Sainsaulieu : selon les catégories socio-professionnelles, on peut définir différents schémas de comportement dans l’entreprise. Au sein d’1 entreprise différentes cultures coexistent et s’entrecroisent. Identifie microcultures qui sont « inventées » par le personnel montrent que la culture d’entreprise n’est pas 1 donné préalable que les travailleurs n’auraient plus qu’à adopter. Si la notion de « culture d’entreprise » peut avoir une pertinence sociologique ce n’est pas pour désigner un système culturel d’où seraient exclus toute contradiction et tout conflit.

3. «Cultures des immigrés » et « cultures d’origine».

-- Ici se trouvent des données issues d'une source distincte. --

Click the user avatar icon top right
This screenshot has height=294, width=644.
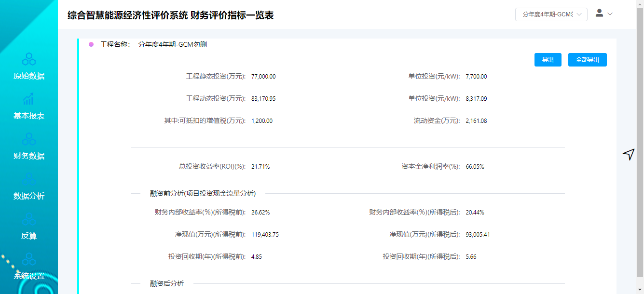(600, 14)
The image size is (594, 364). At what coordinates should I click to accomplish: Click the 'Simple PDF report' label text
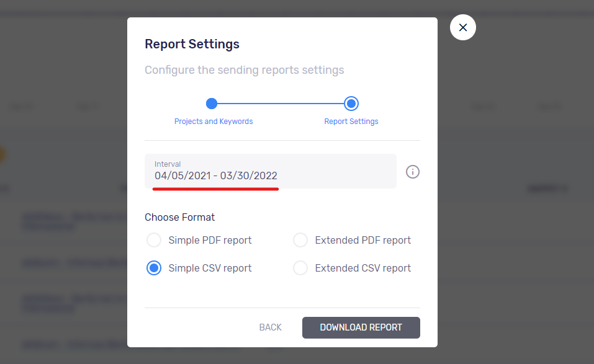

Interrogations sur les conditions d’intégration et sur les conséquences des différences culturelles. Notion de « culture d’origine » contestable : culture pas 1 bagage qu’on peut transporter avec soi. Ce qui se déplace, ce sont des individus qui du fait même de leur migration, sont amenés à s’adapter et à évoluer. Et des contacts entre individus de cultures différentes vont émaner de nouvelles élaborations culturelles. Recourir à propos des immigrés à la notion de culture d’origine revient en général non seulement à sous-estimer le changement culturel que produit la migration chez les expatriés, mais aussi à occulter le changement culturel que connaît la société d’origine. Différents types d’émigration (familiale, communautaires, individualiste) vont de pair avec différents types de rapport à la culture d’origine et aussi à la culture du pays d’accueil. Pour analyser les transformations que connaissent les cultures des immigrés, il faut tenir compte des caractéristiques du cadre national dans lequel se produisent les échanges culturels. Les modèles d’intégration nationale propres à chaque Etat influent considérablement sur le devenir social et culturel des immigrés (France : « centralisme culturel », assimilation des étrangers). Les cultures des migrants sont des cultures « mixtes » produites par 1 métissage culturel.

Conclusion :


3 conceptions différentes du relativisme culturel :

  • théorie selon laquelle les différentes cultures forment des entités séparées, aux limites aisément identifiables, des entités clairement distinctes les une des autres, incomparables et incommensurables entre elles.
  • Un principe éthique qui préconise le neutralité à l’égard des différentes cultures. Affirmer la valeur intrinsèque de chaque culture.
  • Le relativisme éthique correspond parfois à l’attitude revendicatrice des défenseurs des cultures minoritaires qui, contestant les hiérarchies de fait, défendent l’égale valeur de ces dernières par rapport à la culture dominante.

L’exaltation de la différence aboutit même à la justification des régimes ségrégationnistes, le droit à la différence perverti en assignation à la différence.